Ieri ho chiamato un amico mio che vive nella provincia di Nuova Brunswick, in una piccola città a 1000 km da casa mia. Insegniamo nello stesso dipartimento all’Università di Ottawa in Ontario. In questo momento quasi tutti i nostri studenti seguono le nostre lezioni online dalla Cina. Una differenza di 13 ore di fuso orario ci separa, però la distanza, niente. Il mio amico rimane a casa sua, lontano dalla possibilità dell’infezione del Covid 19. Lui, come migliaia di canadesi, è partito dal suo appartamento piccolo in città per trasferirsi in un posto più sano e soprattutto più spazioso. Sospingiamo che la ragione per il calo della popolazione (dappertutto nel mondo) della grande città sia il Covid 19.

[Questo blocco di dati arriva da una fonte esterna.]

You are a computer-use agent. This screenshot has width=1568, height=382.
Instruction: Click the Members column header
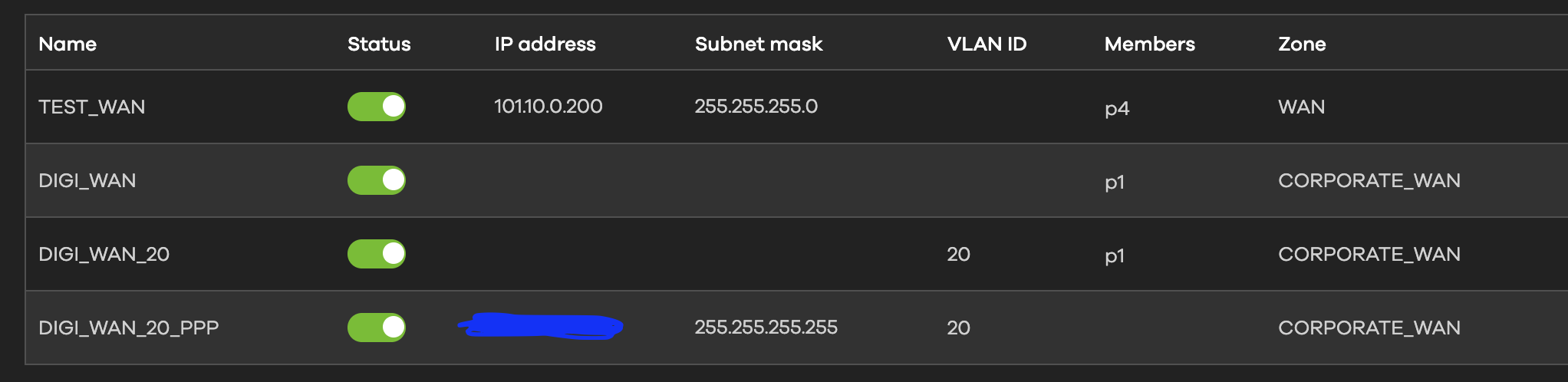[x=1149, y=44]
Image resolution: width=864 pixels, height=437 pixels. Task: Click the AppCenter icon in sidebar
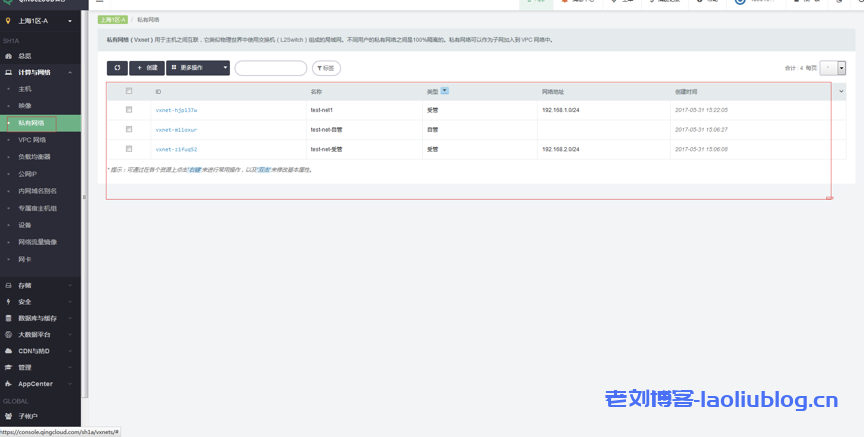(x=8, y=383)

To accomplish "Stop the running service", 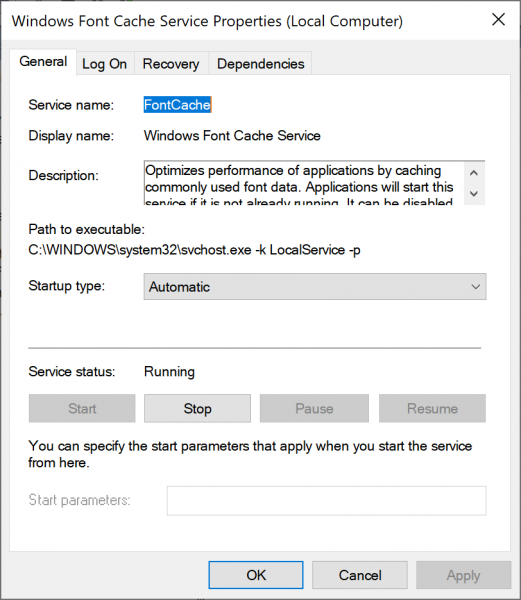I will click(197, 408).
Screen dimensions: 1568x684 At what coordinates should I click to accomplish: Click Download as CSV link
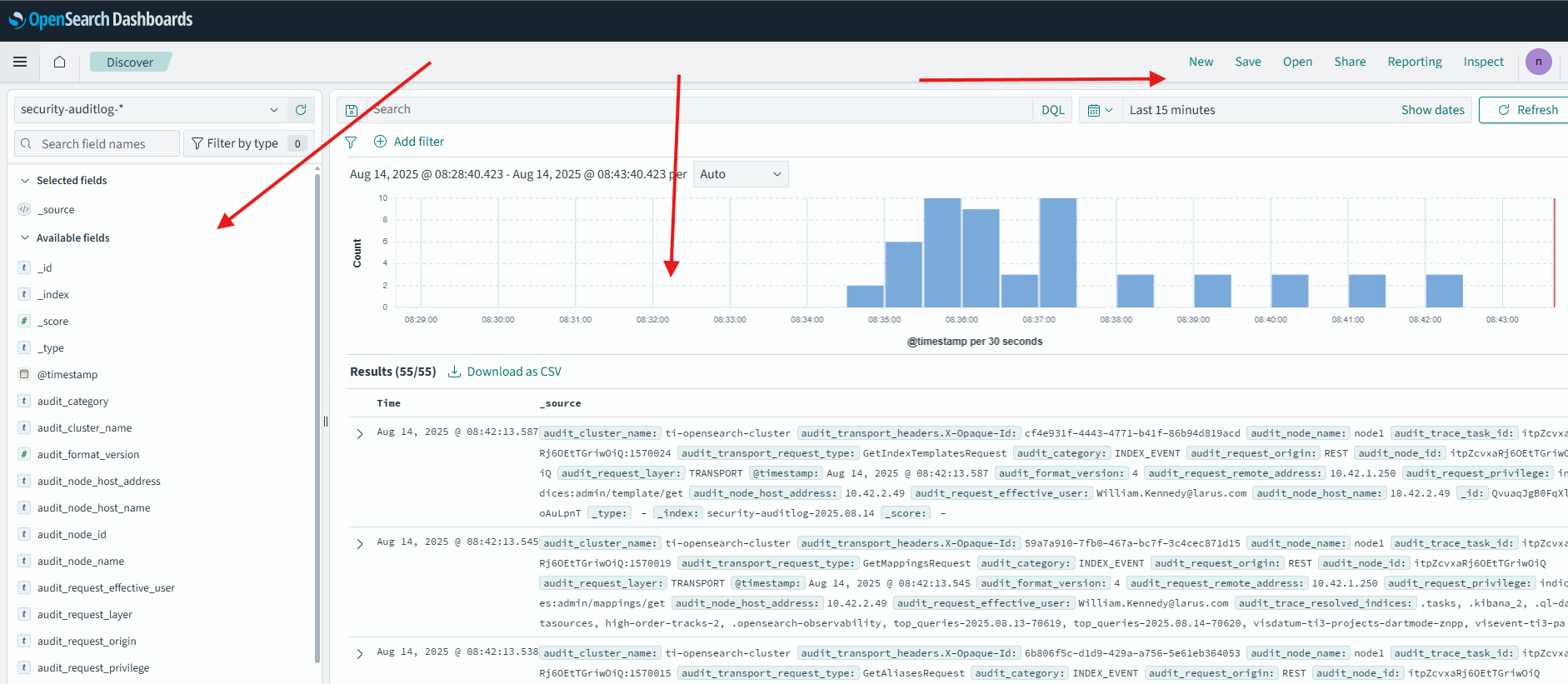click(x=505, y=372)
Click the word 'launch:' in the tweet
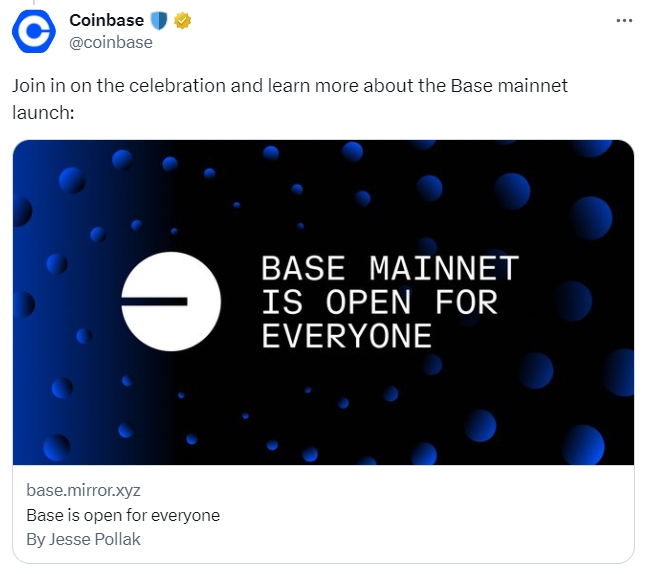The image size is (648, 574). [x=43, y=112]
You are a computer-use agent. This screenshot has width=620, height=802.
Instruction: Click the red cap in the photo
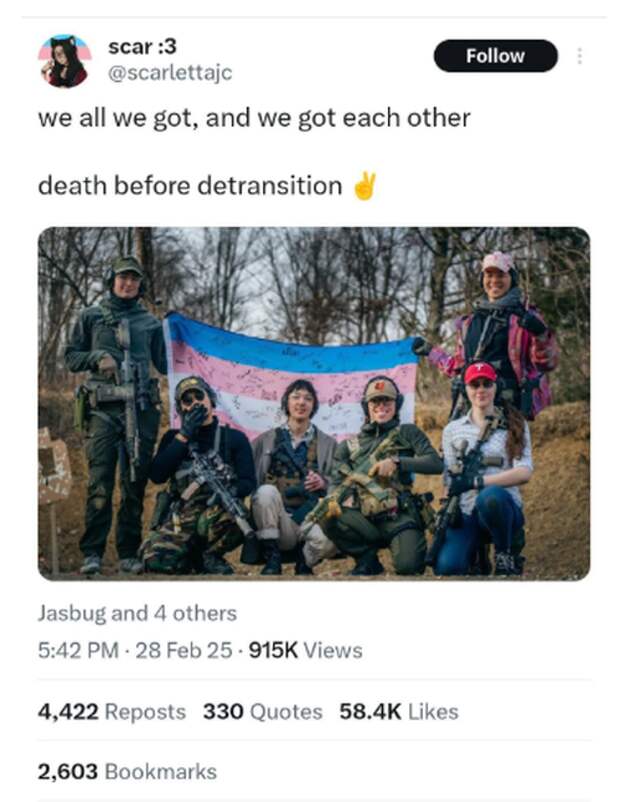[480, 372]
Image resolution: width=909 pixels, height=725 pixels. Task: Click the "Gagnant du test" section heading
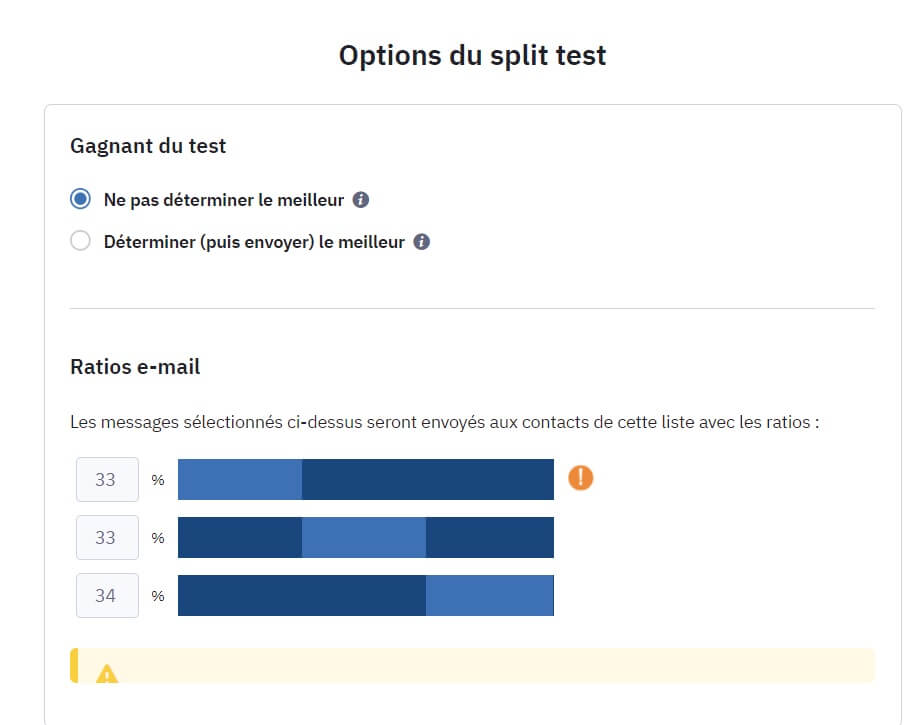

Immagino che nel futuro le condizioni del lavoro cambieranno. La gente vivrà dove preferisce, invece di dove c’è il lavoro. La tecnologia ha permesso al 29% della gente che, prima della pandemia ha lavorato in ufficio, di trasformarsi in lavoratori a distanza. Questa è la percentuale in Canada.

Prima della pandemia, la gente era già scappata dalla città. Dagli anni ‘50 la percentuale degli abitanti fuori dalla città è cresciuta fino ad oggi quando ha raggiunto il 67%. La periferia è diventata più attraente. Nella periferia abbiamo i negozi necessari. Inoltre, siamo in prossimità di una grande città dove si trovano molte istituzioni culturali, come musei, sale da concerto, e teatri.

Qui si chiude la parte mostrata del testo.